Les analyses ESF ont montré que l’affinité de liaison d’Omicron pour hACE2 était 7,7 fois supérieure à celle du SARS-CoV-2 WT et la plus grande parmi tous les COV à l’exception de l’Alpha VOC. Le profil structurel d’Omicron était lié à une combinaison du Beta VOC et du Delta VOC avec plus d’altérations au niveau du site de mutation N440K et des mutations telles que S371L, G339D, S375F, S373P, N440K, K417N, S477N, G446S, E484A, G496S, Q498R, Q493R, Y505H et N501Y n’étaient présents que dans le COV d’Omicron.

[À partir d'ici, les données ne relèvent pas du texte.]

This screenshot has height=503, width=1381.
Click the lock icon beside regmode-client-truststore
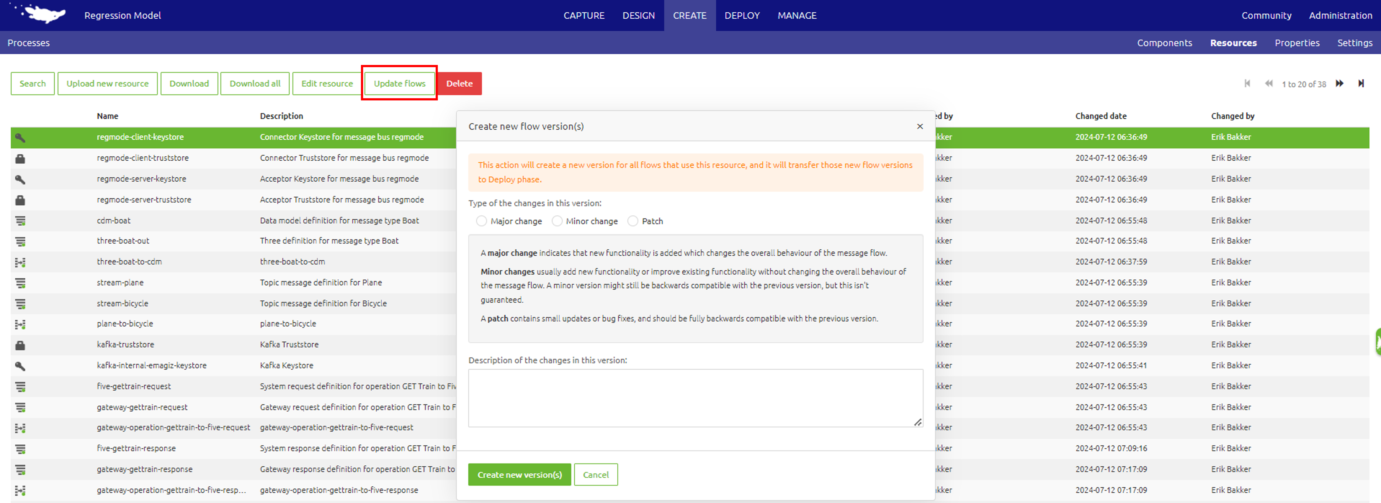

À l’interface de la liaison Omicron S RBD-hACE2, le remplacement de la glutamine par l’arginine a été observé en position 493, produisant une liaison hydrogène nouvelle et robuste pour l’acide aminé E35 de hACE2. L’affinité de liaison plus faible d’Omicron (et une évasion immunitaire plus élevée) qu’Alpha peut être due à la présence de la mutation K417N dans Omicron qui perturbe les ponts salins vers D30 du récepteur hACE2. Au contraire, le N501Y (un résidu important pour la liaison hACE2) a localement augmenté l’hydrophobicité dans Omicron (et dans les Alpha VOC, Beta VOC et Gamma VOC).
Conclusion
Dans l’ensemble, les résultats de l’étude ont montré une affinité de liaison au récepteur hACE2 plus élevée pour Omicron S RBD par rapport à la souche SARS-CoV-2 WT et ont souligné l’importance d’analyses évolutives continues et d’évaluations structurelles pour développer des vaccins SARS-CoV-2 mis à jour.